When we are so caught up with running the race at full speed, we tend to lose our focus, our direction. In life’s race, speed doesn’t matter. What matters is that you don’t forget your calling.
Allow God to Be In Control
You don’t steer away from what God has called you for. In being fast in the race, you may accumulate a lot of worldly things and achievements, but it may be far from what God has planned for you – you’ll end up in the wrong place.
In Numbers 11:26-29, Joshua was reprimanded by Moses for telling him to stop Eldad and Medad from prophesying. This was a result of Joshua’s jealousy towards the two elders who prophesied even if they didn’t go to the tent with the other elders. They also weren’t leaders!
1 Samuel 18-29 shows what happened to Saul when he was consumed by jealousy toward David. More than once he attempted to kill David. Because of his jealousy, the kingdom was divided and Saul’s family died.
To be jealous of somebody or even of a church is just a regrettable competition. Nothing good will come from it. When some people would like to attend another church, we should not be worried.

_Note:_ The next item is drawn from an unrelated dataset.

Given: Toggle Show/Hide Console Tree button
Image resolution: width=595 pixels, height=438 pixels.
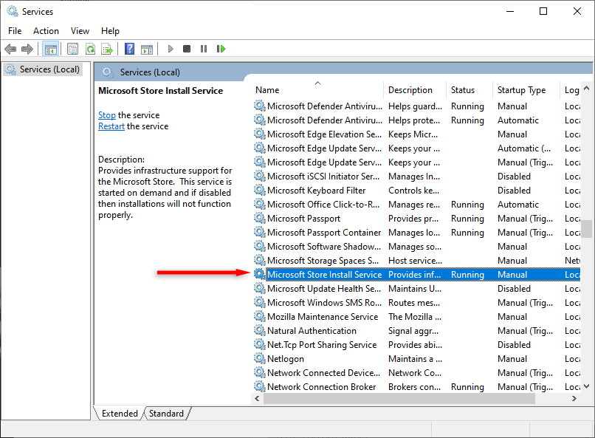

Instead, we should allow God to be in control. When we see people getting angry because they are jealous, we need to pray for them. When we see that our hearts are getting angry because we are jealous, we need to pray about it. This is not the will of God for us.
Our Role is Not Our Reward – The Lord is Our Reward
We need to remember that in our life, we are not to elevate ourselves but to elevate God. To serve God is not to have more titles in your name but to have more of God in our lives. In John 3:29, John compares himself as the best man and Jesus as the groom.
His roles are that of a.) a messenger – the bearer of messages to and from the groom and bride; b.) the one who sends out the invitation for the wedding – making sure that all the loved ones of the groom and bride are in the wedding, and c.) to be the doorkeeper of the chamber – to make sure that it is the groom who will enter the chamber.
The parable of the talents tells us the story of what the three servants did with the talents the master had assigned to them. It also shows us that if you make the master happy, you will have your reward. Take for example the lives of these people: T.D. Jakes.
Before he became a pastor, he used to clean the toilets in their church; Chuck Swindoll wanted to be a part of the marching band prior to becoming a pastor; John MacArthur loved football but followed his parent’s advice to serve the Lord.
Through their lives, let us be reminded that the little things we do for the Lord will cause Him (the Lord) to elevate us. Jesus upheld John to the crowds in Matthew 11:7, and He will do the same to us. Keep in mind then that blessings flow to those who: obey, trust, and remain faithful in the Lord.
Let God Increase, and We (servants of the Lord) Decrease
Sad as it may seem, everything must come to an end. In the church or anywhere else, there will always be someone better than us. We must accept the truth that we are not indispensable.
The talents, gifts, and skills that we have all come from God so we do not have the right to become selfishly proud of what we were able to achieve. We must keep in mind that all glory belongs to God.
The center stage is not ours – it belongs to God alone. As long as it remains that way, there is nothing we should worry about.
As followers of Christ, let our mission be to live a life that points to Jesus. He has called us and equipped us – all glory and praise belong to Him alone. Let us be genuinely happy not for what we were able to do, but that what we did led others to Christ.
Brothers and sisters, let us not let the spirit of jealousy enter us. Instead, let us remember that we are called to complete and not to compete; the Lord is our reward, and we should let God increase, and we decrease.